明確な産業政策や投資環境改善めぐり議論-日越経済フォーラム(2)-

(ベトナム)

ハノイ事務所

2015年11月02日

 シリーズ2回目は、「日越経済フォーラム」(10月14日)のパネルディスカッションで行われた議論の内容について報告する。ベトナムの経済改革、日越間の経済協力関係をテーマに議論。明確な産業政策や投資環境改善を求める日本側と人材育成、裾野産業への投資に期待するベトナム側、それぞれの立場から積極的な意見が出された。

<経済改革には明確な方針が必要と指摘>

 政策研究大学院大学政策研究院の川崎研一シニアフェローは、環太平洋パートナーシップ(TPP)や東アジア地域包括的経済連携(RCEP)といった経済連携協定が、中長期的な経済成長を促すために重要で、関税のみならず非関税障壁の撤廃など幅広い経済改革を通じて、経済効果がより大きくなる、と解説した。

 

 在ベトナム大使館の永井克郎公使は、経済改革には政府、企業、国民の3者に共有される明確な方針が必要だと指摘し、どの分野にどういうかたちで政策資源を集中投下するかといった議論をベトナム側に求めた。

 

 ベトナム日本商工会の徳山司文会長は、ベトナムでの事業展開の問題点として、最低賃金上昇レベルの適正化、電力・水・交通・病院などのインフラ整備、通関などの行政手続きを挙げ、改善を求めた。

 

 越日ビジネスフォーラムのダン・タイン・タム会長は、TPP加盟国の中でベトナムが最も金利が高くコスト競争力の大きな阻害要因だと指摘、国有企業とのビジネス機会における平等性の確保も求めた。

 

 これに対して計画投資省のグエン・チ・ズン副大臣は、日越の企業関係者から挙げられた問題への政府の取り組みを説明する一方、特にインフラ整備については日本企業の協力を求めた。

 

<裾野産業育成に向けた人材育成の重要性を強調>

 商工省のグエン・カム・トゥ副大臣は、裾野産業振興のための政令を近く制定し、技術移転、市場拡大、産業クラスター構築などで優遇を図る方向性にあることを説明した。
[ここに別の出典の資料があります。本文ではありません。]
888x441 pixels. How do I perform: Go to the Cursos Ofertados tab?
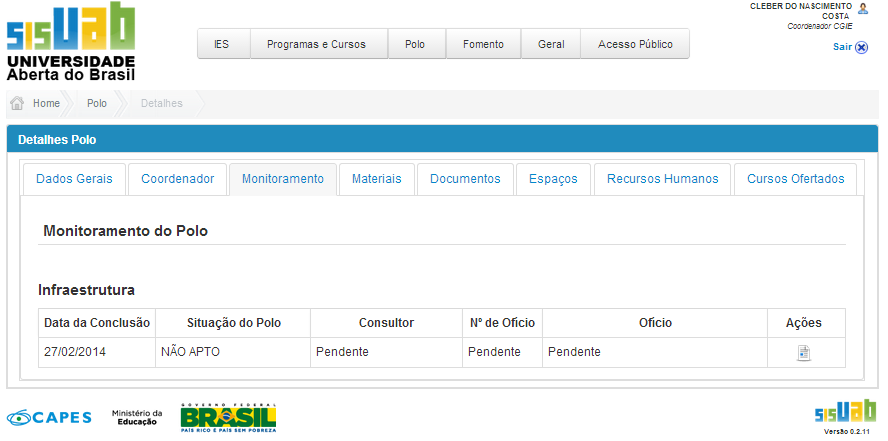(795, 179)
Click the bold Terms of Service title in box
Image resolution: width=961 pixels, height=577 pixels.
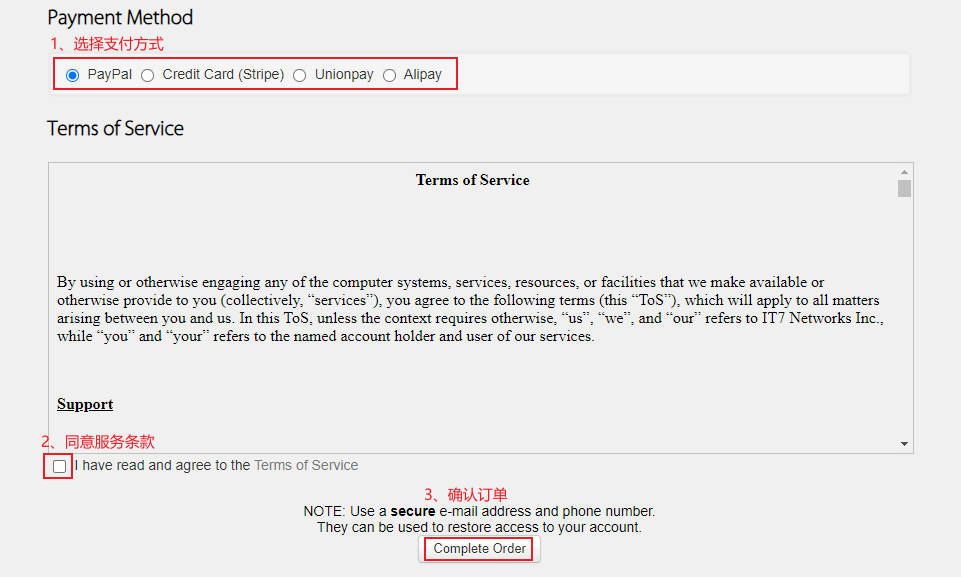coord(472,180)
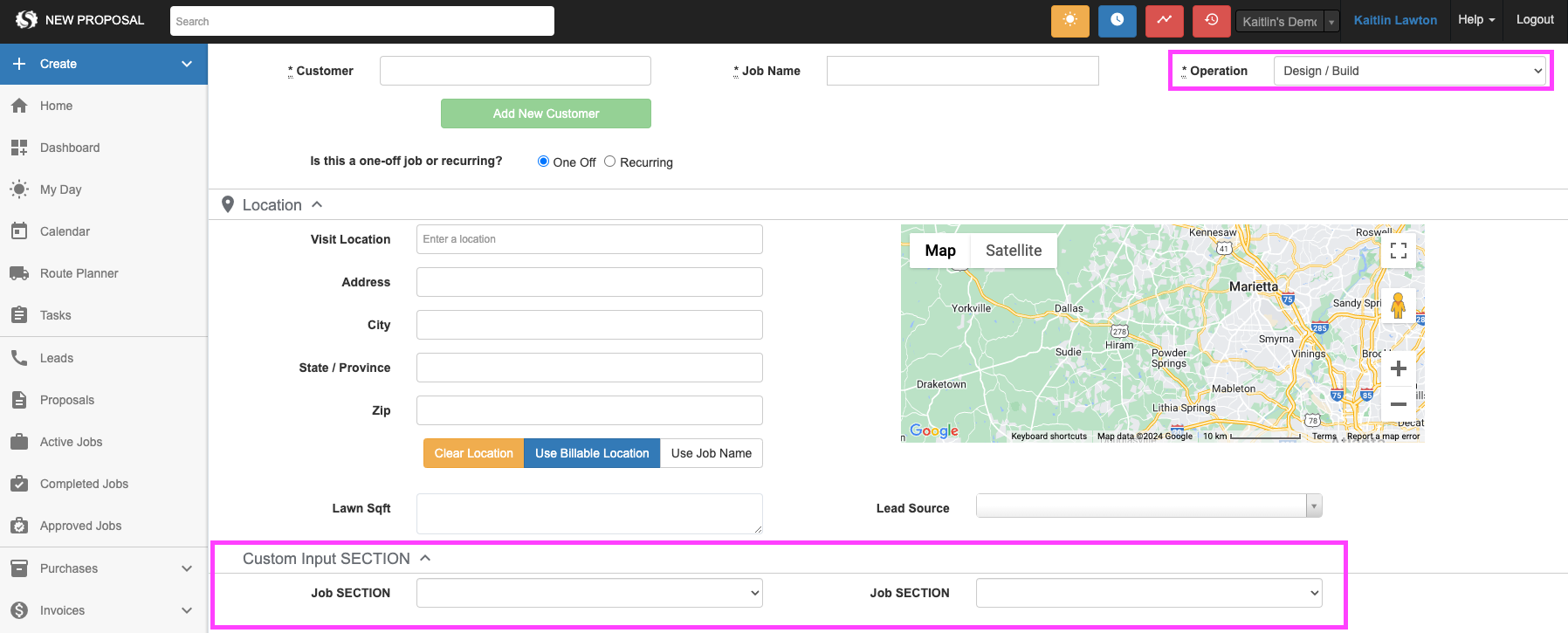Open the Help menu
Viewport: 1568px width, 633px height.
1475,20
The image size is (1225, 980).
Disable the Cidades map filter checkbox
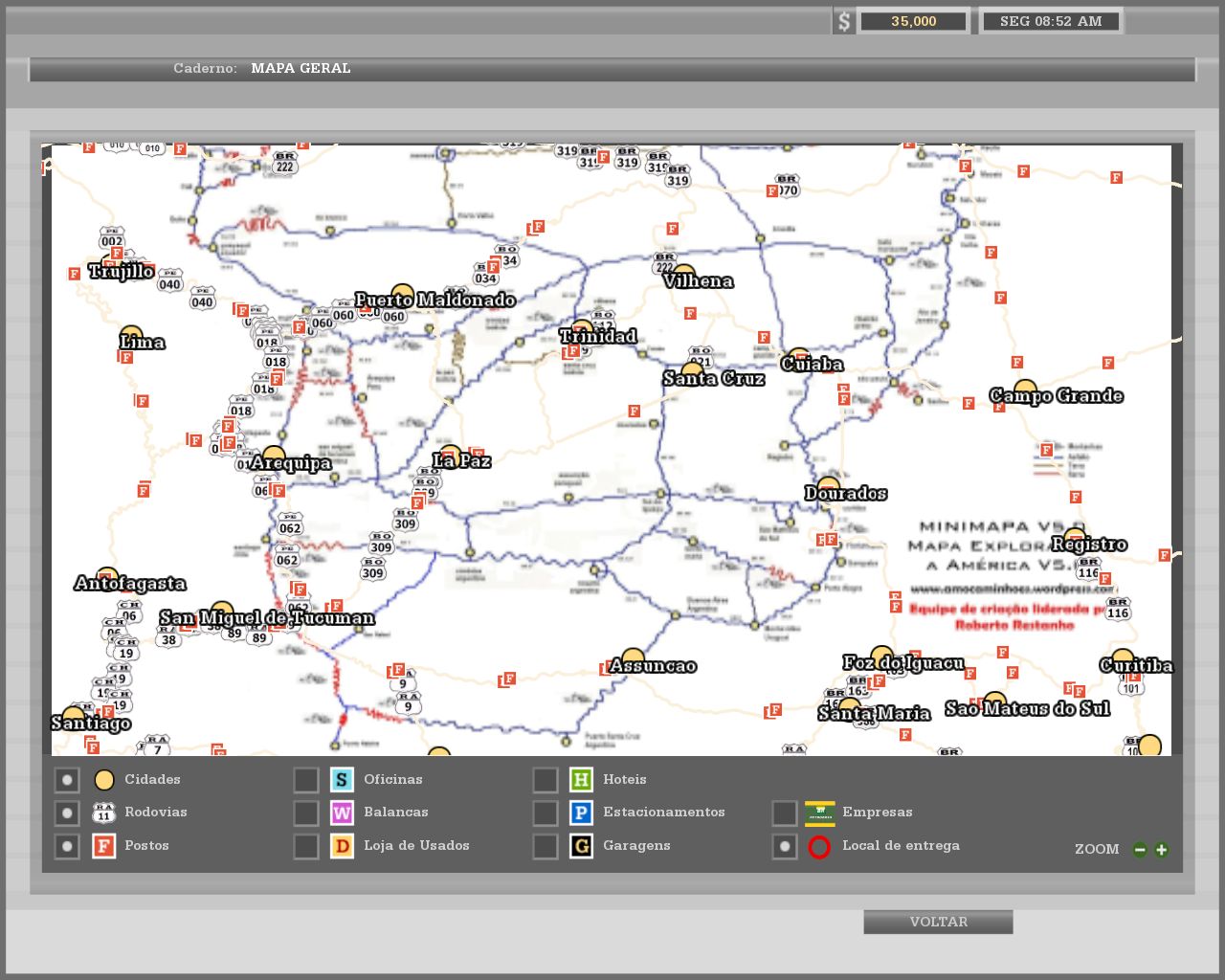pos(67,780)
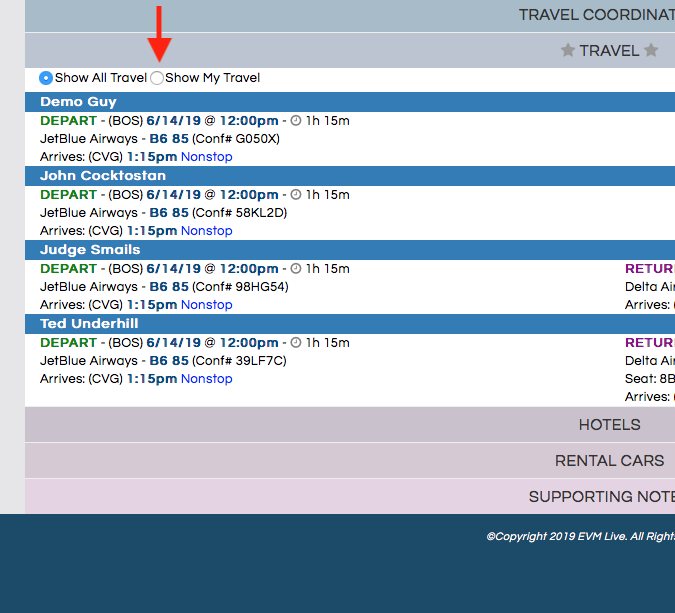Click the star icon right of TRAVEL
This screenshot has width=675, height=613.
(651, 50)
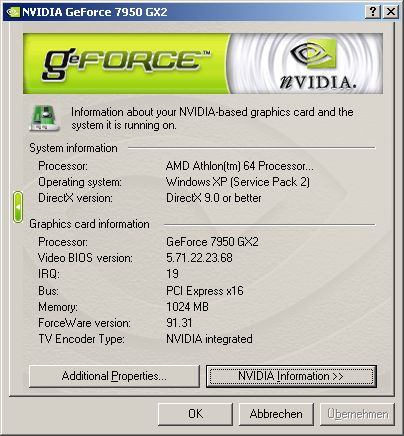Click the help question mark button

click(x=373, y=12)
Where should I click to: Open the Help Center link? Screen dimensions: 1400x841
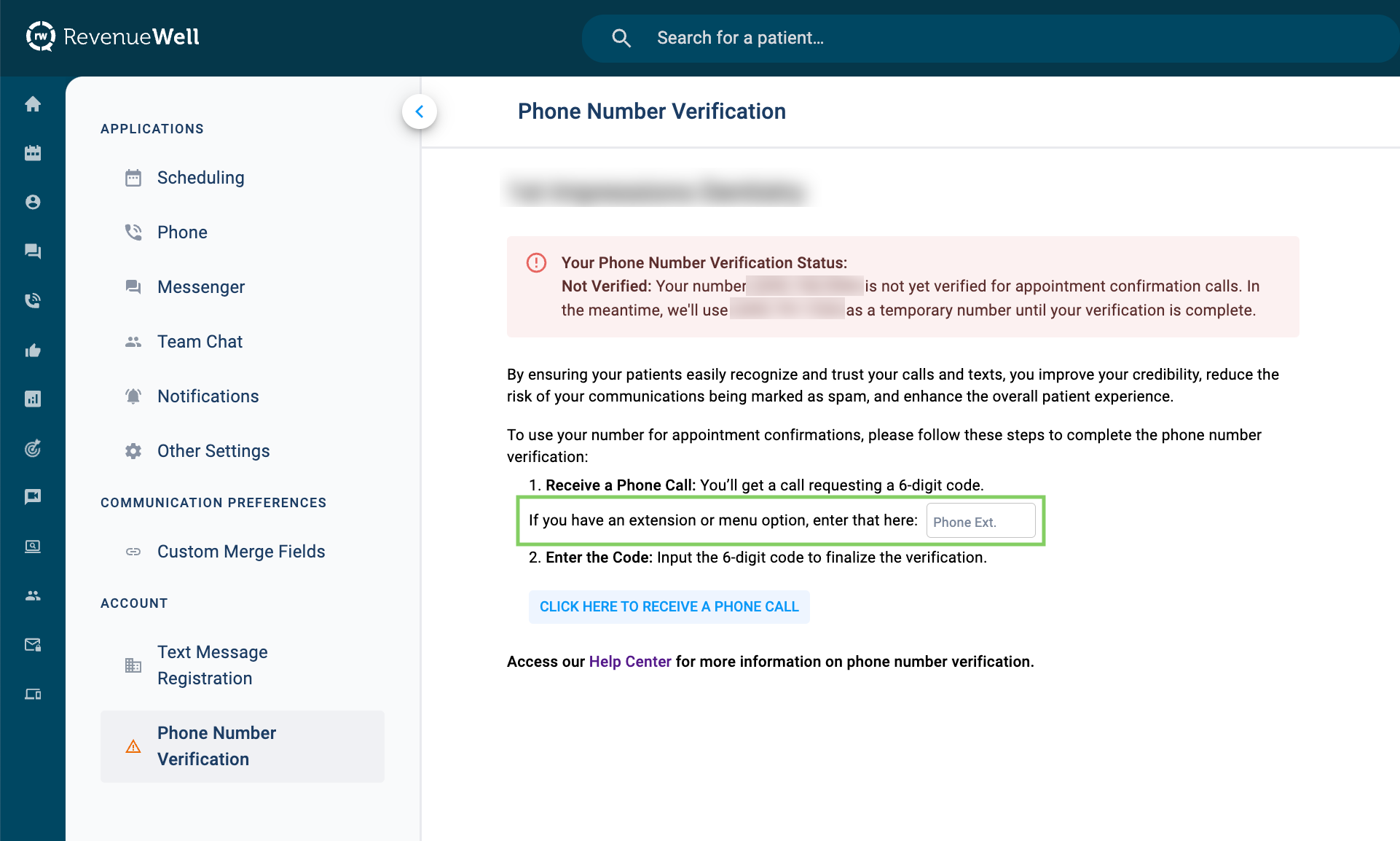pos(629,662)
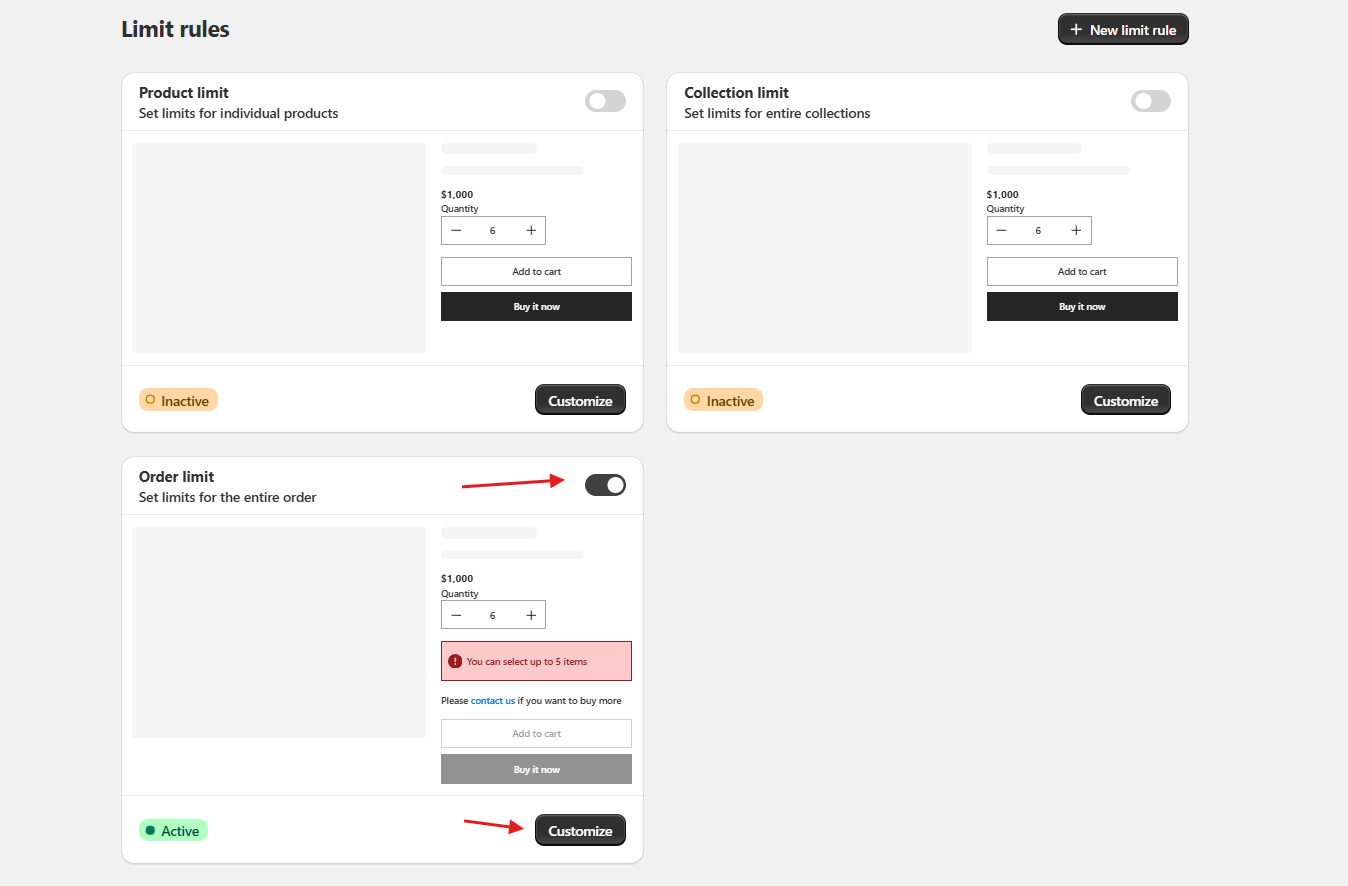
Task: Click plus icon in Collection limit preview
Action: pos(1076,231)
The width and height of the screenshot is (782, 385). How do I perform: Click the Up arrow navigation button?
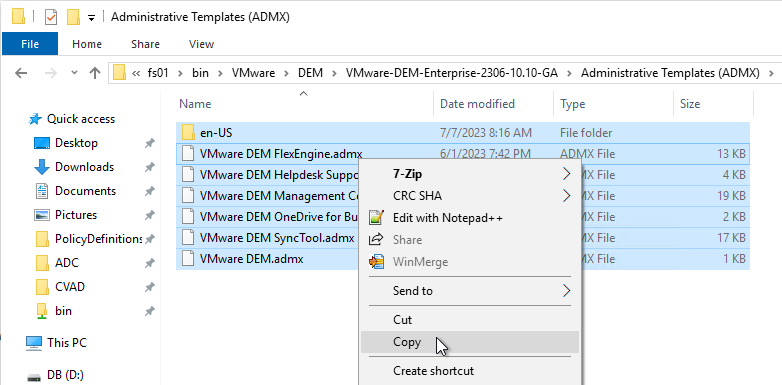point(95,73)
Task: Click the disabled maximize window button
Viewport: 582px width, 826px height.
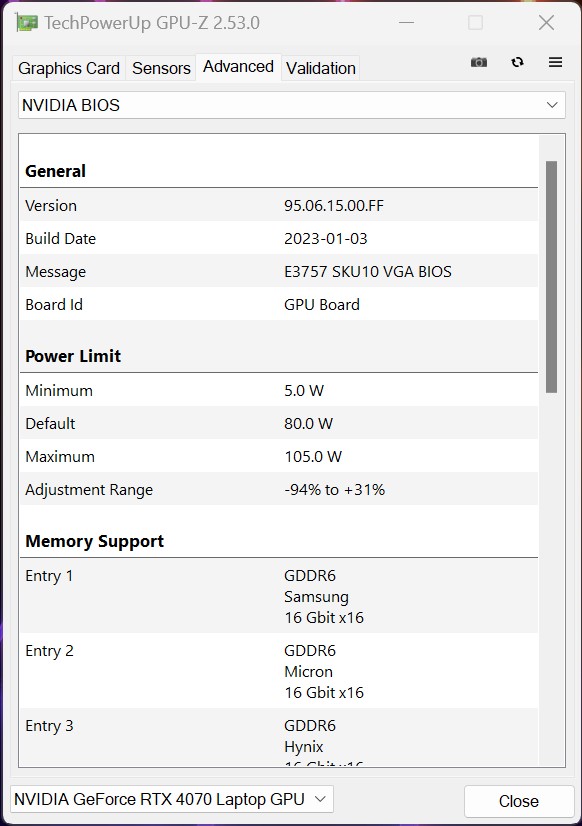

また、2013年に策定した工業化戦略についても、地方政府の円滑な実施がカギ、との認識を示した。

 

 ズン氏は、裾野産業で地場企業からの調達が進まない点については、「鶏が先か、卵が先か」という議論と同じだと述べた。日本側は地場企業の質が不十分と感じており、ベトナム側は納入先がないと安心して投資できないと指摘。日本企業の決断は慎重だが、時には即断即決も必要だとし、日本側に先行投資を求めた。

 

 ハノイ裾野産業協会のグエン・ホアン会長は、日本の中小企業に対して、ベトナムで調達したい部品についての情報提供を求め、ベトナム側のサプライヤー情報も重要だ、とコメントした。

 

 こうしたベトナム側の意見に対し永井公使は、今までの裾野産業育成策では繊維、皮革、電子部品、自動車部品、ハイテク製品など多業種が対象となっており、ベトナムの産業実態にそぐわないものも見受けられると指摘。その上で、戦略的視野をもって、裾野産業の中でどの産業を育てていきたいかを明確にすることが必要だ、とした。

 

 徳山会長は、今後の産業基盤育成には日本の中小企業進出も重要で、中古機械輸入規制の緩和など、進出しやすい環境が必要、と述べた。また、裾野産業育成のためには人材育成や人材交流も重要なことから、日本企業からの専門人材の受け入れを検討してほしいなどと要望した。

 

 ベトナム商工会議所のブー・ティエン・ロック会頭も、人材育成や職業訓練などのプログラムを通じた、日越間の人材育成分野における連携強化の必要性を強調した。

 

<都市部における地方省のアピールも求める>

 地方政府関係者として、タインホア省のグエン・ディン・スン人民委員長は、ギソン製油所の生産能力拡大、IT、農業、ハイテク、医療、人材育成、沿岸リゾート開発などへの日本企業による投資を呼び掛けた。これに対し、永井公使は、今後の地方省への投資拡大に当たっては、人民委員会による進出企業へのきめ細かな対応に加え、ハノイ、ホーチミンなど都市部での投資環境に関するPRの重要性を指摘した。